Demanda por GNL este ano pode superar produção


Apontado como solução para garantir a produção de energia nos próximos anos, o mercado internacional de gás natural liquefeito (GNL) está saturado, admite o presidente da Petrobras, José Sérgio Gabrielli. Em palestra recente, ele apresentou dados que indicam que a demanda pelo combustível vai ultrapassar a capacidade de produção já este ano. "E há grandes incertezas sobre o andamento dos projetos em construção", afirmou.

A Petrobras já anunciou acordos para entrega de GNL com a Shell e outro produtor cujo nome não foi divulgado. A diretora de Gás e Energia da estatal, Graça Foster, disse que sua equipe busca novos supridores. O acordo com a Shell, por exemplo, garante a entrega de GNL por três anos. O volume e o preço não foram divulgados.

A companhia calcula que, em 2012, o GNL responderá por 23% do mercado brasileiro de gás, com um volume de 31,1 milhões de metros cúbicos por dia. O produto será destinado prioritariamente a usinas térmicas.

Atualmente, a empresa constrói dois terminais de recebimento do produto, no Rio e no Ceará, com capacidade de 21 milhões de metros cúbicos por dia. Um terceiro terminal está em análise, informou Graça, indicando que pode ser no Nordeste.

Gabrielli, porém, admite que os produtores de GNL têm dificuldades para expandir as operações. Com base em dados da consultoria britânica Wood Mackenzie, ele informou que a capacidade instalada de liquefação gira hoje em torno dos 170 milhões de toneladas por ano (ou cerca de 600 milhões de metros cúbicos por dia), equivalente à demanda atual.

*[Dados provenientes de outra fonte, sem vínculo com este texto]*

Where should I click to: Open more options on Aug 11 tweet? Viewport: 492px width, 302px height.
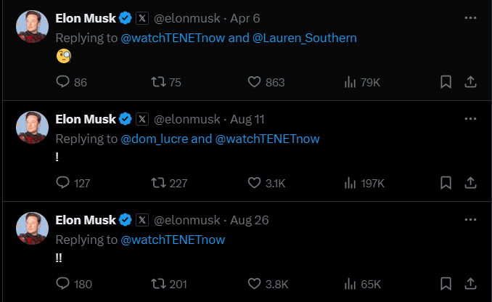470,118
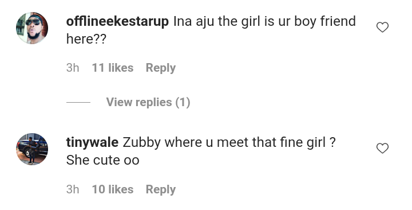Click the 3h timestamp on tinywale's comment

point(73,189)
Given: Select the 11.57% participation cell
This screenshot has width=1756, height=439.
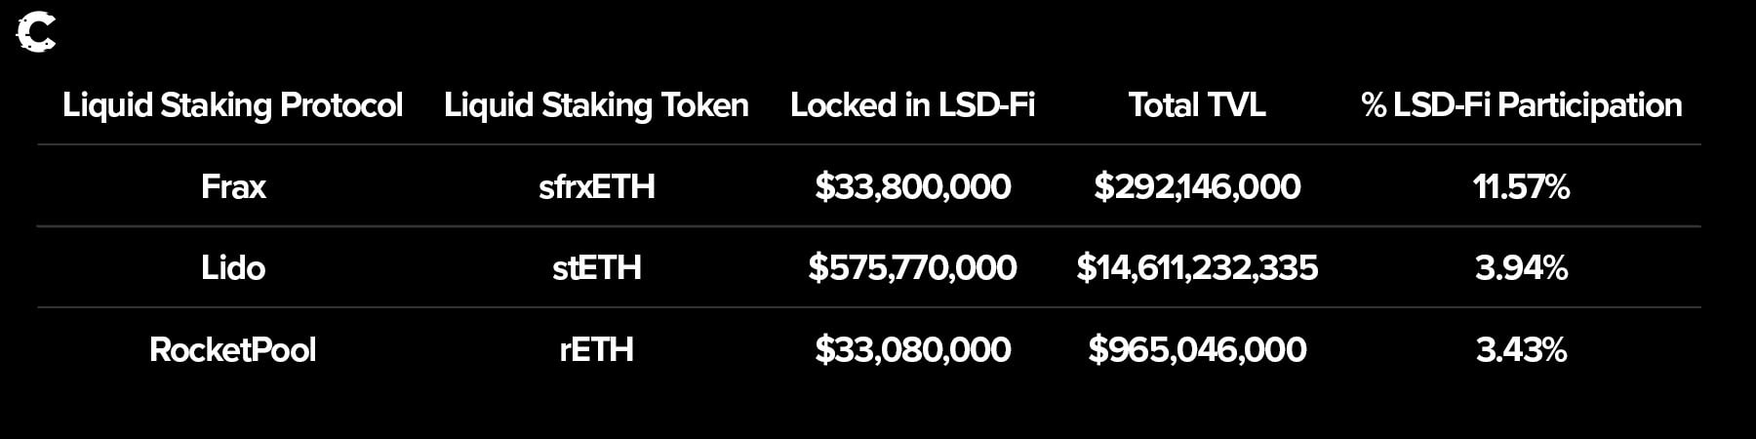Looking at the screenshot, I should click(x=1521, y=186).
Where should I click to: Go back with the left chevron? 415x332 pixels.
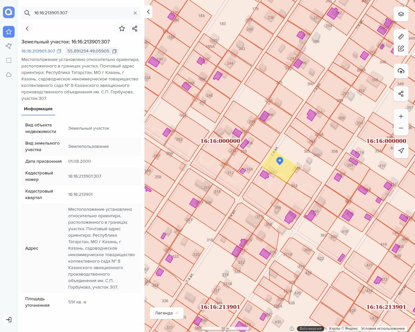tap(27, 29)

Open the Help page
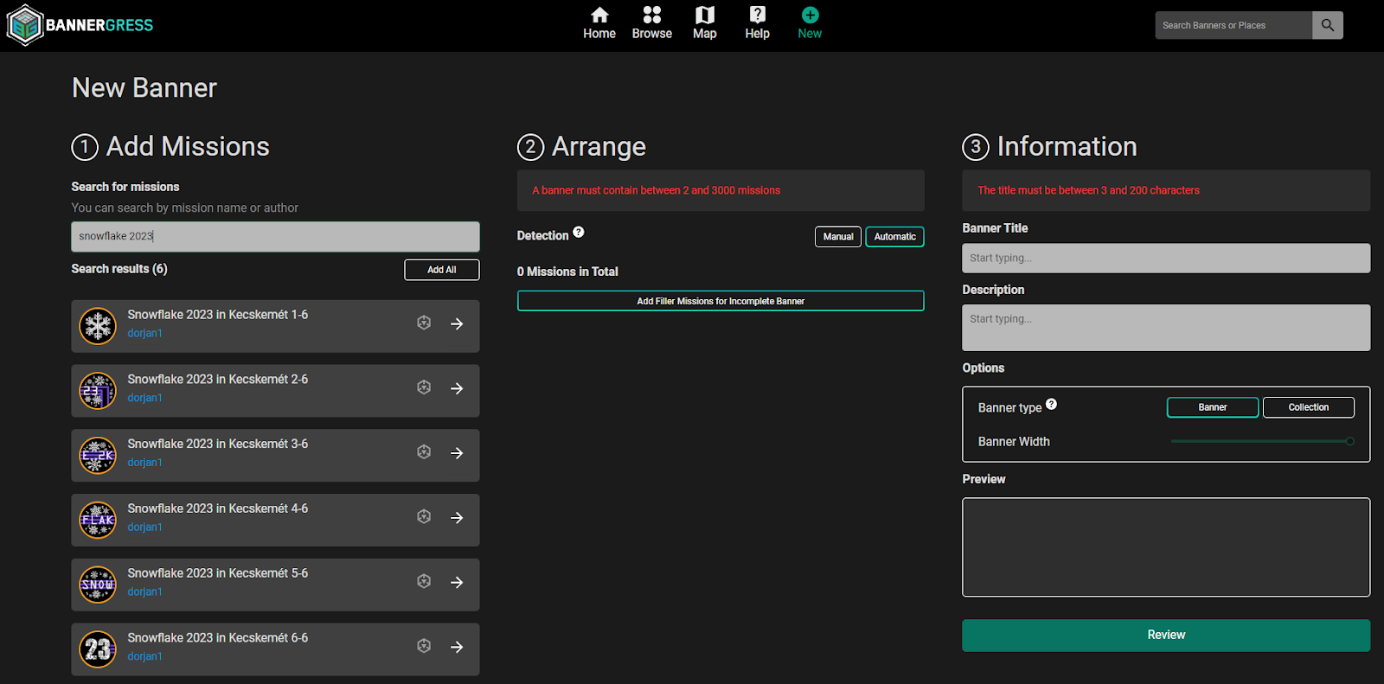point(757,23)
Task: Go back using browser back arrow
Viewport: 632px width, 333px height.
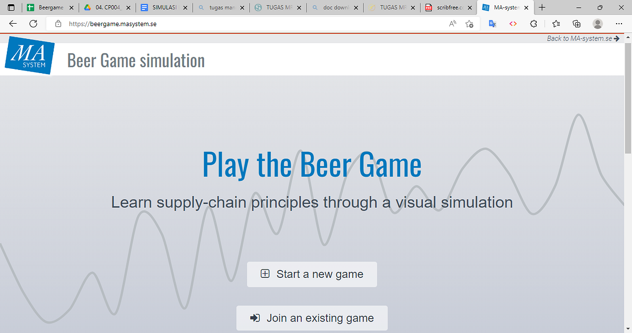Action: click(x=13, y=24)
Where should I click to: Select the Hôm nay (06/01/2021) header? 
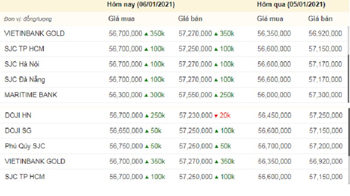[x=141, y=4]
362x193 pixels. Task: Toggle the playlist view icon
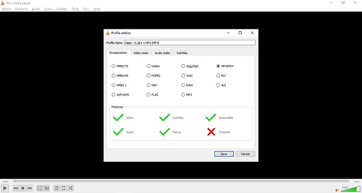tap(57, 188)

Uma série de projetos em construção poderiam elevar a capacidade para perto dos 200 milhões de toneladas por ano ainda em 2008, atingindo 250 milhões de toneladas na virada da próxima década. O problema é que aumento de custos, entraves ambientais e regulatórios vêm provocando atrasos.

Gabrielli citou 11 projetos nessa situação - que, juntos, teriam capacidade para produzir 341,7 milhões de metros cúbicos por dia. O maior é o terminal Olokola LNG, na Nigéria, parceria entre a estatal petroleira local NNPC, Shell, Chevron e BG, com capacidade para liquefazer 84 milhões de metros cúbicos por dia. O país africano conta com mais dois projetos, da Brass LNG e da NLNG, de 68 milhões de m³.